DATASET ROWS:
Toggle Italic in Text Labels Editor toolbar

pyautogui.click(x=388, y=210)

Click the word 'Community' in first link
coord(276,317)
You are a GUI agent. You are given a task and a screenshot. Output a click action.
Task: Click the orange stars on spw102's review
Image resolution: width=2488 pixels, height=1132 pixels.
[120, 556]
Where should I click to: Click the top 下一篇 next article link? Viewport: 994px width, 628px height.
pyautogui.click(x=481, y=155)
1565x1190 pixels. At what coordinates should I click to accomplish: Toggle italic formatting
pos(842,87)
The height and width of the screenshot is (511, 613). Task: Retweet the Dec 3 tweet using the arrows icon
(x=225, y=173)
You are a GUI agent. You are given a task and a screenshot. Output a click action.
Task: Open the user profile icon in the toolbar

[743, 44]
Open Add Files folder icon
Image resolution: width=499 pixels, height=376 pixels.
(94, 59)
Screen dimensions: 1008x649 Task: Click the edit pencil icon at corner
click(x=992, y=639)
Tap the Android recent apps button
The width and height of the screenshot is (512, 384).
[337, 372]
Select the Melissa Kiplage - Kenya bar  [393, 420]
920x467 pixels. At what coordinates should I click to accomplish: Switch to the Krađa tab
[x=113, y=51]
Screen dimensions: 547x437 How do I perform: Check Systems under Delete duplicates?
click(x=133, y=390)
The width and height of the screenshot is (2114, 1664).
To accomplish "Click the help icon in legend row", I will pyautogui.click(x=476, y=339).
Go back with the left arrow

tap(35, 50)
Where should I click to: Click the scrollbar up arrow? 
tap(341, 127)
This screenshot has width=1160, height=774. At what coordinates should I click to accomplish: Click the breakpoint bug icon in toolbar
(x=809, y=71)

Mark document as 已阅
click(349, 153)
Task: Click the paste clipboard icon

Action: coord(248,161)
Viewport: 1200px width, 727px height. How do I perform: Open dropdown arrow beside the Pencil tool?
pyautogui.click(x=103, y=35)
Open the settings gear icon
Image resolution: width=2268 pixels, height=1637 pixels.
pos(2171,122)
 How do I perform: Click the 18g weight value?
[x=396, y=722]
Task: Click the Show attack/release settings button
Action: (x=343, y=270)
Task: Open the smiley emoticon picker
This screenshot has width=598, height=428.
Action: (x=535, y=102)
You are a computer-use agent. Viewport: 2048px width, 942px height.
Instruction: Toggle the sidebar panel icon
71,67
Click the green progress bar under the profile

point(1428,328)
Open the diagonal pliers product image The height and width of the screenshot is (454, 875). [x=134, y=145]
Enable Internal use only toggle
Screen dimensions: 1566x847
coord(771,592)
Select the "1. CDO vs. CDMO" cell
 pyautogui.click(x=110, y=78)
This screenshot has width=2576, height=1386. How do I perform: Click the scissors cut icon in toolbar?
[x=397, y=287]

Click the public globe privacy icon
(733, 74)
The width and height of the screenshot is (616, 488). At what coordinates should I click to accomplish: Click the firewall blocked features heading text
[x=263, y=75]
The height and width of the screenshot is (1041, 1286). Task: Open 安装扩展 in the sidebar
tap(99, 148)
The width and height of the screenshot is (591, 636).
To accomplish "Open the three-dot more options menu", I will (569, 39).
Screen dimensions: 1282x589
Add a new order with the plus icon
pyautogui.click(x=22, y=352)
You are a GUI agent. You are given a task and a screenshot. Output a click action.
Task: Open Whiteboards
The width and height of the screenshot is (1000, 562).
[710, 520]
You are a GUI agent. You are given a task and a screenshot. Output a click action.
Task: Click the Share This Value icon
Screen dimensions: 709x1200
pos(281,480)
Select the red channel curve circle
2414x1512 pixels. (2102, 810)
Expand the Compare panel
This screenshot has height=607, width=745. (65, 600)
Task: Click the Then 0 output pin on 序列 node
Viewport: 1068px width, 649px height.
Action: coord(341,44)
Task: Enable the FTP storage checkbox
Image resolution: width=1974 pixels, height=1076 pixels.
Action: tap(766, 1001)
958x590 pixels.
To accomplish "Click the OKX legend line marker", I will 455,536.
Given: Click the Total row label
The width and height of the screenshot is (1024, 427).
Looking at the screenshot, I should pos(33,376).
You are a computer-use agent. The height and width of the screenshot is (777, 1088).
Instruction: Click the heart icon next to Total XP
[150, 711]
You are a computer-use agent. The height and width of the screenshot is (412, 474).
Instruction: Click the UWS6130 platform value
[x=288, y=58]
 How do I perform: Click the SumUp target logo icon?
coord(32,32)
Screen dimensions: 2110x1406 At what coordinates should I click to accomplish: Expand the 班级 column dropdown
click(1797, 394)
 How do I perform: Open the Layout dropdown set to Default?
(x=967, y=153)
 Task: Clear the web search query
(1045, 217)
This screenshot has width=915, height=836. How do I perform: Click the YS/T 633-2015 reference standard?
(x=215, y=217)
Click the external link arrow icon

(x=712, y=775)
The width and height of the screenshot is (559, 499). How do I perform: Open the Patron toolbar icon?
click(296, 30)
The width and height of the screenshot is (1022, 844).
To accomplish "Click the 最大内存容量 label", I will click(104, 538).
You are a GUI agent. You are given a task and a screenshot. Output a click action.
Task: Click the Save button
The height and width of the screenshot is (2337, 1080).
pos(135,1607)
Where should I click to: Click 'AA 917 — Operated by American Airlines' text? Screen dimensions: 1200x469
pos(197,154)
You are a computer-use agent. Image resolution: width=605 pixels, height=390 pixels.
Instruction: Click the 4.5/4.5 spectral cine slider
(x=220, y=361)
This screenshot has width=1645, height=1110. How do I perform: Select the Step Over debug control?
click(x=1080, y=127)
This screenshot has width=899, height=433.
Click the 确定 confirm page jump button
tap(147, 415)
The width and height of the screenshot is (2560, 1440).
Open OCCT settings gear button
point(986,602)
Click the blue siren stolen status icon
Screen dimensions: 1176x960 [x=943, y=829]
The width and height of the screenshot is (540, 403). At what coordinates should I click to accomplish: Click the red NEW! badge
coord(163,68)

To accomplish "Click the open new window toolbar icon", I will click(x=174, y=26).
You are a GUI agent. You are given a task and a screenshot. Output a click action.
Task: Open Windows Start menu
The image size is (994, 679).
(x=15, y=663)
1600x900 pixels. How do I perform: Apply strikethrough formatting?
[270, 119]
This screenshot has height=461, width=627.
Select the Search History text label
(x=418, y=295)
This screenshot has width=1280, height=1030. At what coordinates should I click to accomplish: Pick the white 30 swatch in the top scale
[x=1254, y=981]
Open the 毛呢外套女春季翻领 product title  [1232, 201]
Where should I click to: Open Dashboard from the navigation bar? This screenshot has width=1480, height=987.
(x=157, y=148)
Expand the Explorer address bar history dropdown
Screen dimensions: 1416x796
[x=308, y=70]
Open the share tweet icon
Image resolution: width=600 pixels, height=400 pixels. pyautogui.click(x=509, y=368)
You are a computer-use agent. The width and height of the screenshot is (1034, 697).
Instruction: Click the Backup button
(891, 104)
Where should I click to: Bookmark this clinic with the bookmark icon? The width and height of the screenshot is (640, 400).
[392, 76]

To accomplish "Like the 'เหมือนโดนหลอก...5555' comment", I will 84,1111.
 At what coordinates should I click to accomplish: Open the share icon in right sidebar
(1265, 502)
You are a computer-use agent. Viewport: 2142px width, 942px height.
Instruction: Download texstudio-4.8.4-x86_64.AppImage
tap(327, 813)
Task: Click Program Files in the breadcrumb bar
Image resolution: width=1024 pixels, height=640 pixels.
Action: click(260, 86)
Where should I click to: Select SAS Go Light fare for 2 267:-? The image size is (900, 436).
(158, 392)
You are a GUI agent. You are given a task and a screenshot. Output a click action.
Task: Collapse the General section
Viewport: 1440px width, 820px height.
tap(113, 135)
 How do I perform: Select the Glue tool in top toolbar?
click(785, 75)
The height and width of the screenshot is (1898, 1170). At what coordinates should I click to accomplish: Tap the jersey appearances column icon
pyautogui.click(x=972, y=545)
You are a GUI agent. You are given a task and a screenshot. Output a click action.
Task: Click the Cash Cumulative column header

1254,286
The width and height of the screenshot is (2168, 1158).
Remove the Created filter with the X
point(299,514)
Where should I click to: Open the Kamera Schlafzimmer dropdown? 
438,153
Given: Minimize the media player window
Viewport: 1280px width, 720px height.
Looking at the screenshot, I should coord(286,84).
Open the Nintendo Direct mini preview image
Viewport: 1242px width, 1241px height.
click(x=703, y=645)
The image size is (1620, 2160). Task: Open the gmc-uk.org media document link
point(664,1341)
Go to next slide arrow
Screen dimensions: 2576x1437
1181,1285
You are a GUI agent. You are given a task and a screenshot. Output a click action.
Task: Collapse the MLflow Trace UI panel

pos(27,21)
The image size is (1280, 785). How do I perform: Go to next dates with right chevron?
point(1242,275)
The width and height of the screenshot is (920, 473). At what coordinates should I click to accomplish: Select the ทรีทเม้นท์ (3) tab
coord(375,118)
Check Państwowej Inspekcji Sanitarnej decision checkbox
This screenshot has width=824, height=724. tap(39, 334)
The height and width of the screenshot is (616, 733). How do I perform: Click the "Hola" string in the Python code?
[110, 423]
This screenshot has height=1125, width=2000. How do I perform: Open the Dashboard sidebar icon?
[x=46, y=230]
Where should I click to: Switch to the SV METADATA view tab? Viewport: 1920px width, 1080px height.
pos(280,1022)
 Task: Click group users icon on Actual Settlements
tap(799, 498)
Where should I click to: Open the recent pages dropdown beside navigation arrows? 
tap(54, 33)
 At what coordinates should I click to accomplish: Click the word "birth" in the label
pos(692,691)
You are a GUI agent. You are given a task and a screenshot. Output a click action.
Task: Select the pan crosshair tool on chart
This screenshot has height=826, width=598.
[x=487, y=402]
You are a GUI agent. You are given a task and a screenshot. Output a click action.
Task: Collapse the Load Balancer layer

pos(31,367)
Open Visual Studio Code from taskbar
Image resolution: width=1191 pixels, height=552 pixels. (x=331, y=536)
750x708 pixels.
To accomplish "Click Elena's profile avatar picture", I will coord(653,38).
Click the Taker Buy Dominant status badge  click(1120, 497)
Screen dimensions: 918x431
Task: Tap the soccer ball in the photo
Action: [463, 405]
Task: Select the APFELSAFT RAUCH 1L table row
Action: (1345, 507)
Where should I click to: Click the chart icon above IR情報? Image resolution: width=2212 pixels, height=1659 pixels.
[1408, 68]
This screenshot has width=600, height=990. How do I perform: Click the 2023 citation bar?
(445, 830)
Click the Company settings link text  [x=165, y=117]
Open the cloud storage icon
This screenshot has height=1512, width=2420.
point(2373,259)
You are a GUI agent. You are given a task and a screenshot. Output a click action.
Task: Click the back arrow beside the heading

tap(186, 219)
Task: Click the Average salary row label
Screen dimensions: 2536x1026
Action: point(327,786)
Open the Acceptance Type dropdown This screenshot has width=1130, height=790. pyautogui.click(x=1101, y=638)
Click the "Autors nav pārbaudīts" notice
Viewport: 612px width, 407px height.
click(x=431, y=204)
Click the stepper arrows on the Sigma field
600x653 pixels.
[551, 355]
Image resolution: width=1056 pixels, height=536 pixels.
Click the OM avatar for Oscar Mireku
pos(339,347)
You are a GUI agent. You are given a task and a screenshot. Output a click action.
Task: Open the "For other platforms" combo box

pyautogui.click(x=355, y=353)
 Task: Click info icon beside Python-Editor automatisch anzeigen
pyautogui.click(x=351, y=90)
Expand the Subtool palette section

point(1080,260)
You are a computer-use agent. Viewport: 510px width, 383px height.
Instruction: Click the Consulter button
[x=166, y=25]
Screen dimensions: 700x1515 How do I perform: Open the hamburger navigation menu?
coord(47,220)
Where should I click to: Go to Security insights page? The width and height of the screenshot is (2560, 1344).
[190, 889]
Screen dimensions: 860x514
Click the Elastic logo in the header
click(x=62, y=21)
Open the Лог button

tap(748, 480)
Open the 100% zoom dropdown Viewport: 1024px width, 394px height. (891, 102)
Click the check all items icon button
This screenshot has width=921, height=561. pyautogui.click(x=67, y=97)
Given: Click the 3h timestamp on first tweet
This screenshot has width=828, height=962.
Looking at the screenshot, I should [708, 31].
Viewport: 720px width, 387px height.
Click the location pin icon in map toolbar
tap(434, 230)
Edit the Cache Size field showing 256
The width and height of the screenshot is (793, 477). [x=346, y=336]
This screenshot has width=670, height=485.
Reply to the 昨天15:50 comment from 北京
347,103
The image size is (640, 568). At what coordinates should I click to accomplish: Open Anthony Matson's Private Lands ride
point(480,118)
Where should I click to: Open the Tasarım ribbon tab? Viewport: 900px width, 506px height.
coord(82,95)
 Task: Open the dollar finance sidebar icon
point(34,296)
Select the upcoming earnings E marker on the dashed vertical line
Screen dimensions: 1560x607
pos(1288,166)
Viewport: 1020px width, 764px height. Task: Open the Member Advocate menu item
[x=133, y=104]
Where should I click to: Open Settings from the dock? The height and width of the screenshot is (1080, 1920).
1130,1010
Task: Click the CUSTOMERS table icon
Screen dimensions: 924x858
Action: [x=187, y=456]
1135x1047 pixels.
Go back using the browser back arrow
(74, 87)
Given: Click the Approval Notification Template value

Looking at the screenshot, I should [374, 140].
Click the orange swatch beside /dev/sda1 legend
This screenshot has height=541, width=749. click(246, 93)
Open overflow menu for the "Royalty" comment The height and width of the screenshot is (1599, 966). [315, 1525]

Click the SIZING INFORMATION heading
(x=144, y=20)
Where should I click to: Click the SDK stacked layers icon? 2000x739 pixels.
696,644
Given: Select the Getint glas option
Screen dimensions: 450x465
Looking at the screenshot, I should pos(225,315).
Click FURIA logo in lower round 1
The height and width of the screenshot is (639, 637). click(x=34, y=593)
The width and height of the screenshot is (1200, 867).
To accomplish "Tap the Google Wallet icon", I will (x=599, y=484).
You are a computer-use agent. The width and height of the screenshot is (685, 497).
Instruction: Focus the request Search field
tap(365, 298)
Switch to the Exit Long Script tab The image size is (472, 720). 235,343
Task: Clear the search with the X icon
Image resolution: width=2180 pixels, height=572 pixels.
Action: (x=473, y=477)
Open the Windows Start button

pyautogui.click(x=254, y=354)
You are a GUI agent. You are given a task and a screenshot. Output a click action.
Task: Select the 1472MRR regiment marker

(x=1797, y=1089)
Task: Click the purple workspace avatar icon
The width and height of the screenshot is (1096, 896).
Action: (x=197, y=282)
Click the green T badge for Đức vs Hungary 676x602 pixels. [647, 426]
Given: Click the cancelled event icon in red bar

TASK PROMPT:
Pull out every line of the rows above that contains the string "will".

FULL OUTPUT:
To accomplish "Click the help icon in legend row", I will pyautogui.click(x=476, y=339).
To accomplish "Open the three-dot more options menu", I will (569, 39).
To accomplish "Click the OKX legend line marker", I will 455,536.
To accomplish "Click the 最大内存容量 label", I will click(104, 538).
To accomplish "Click the open new window toolbar icon", I will click(x=174, y=26).
To accomplish "Like the 'เหมือนโดนหลอก...5555' comment", I will 84,1111.
To accomplish "Click Elena's profile avatar picture", I will coord(653,38).
To accomplish "Tap the Google Wallet icon", I will (x=599, y=484).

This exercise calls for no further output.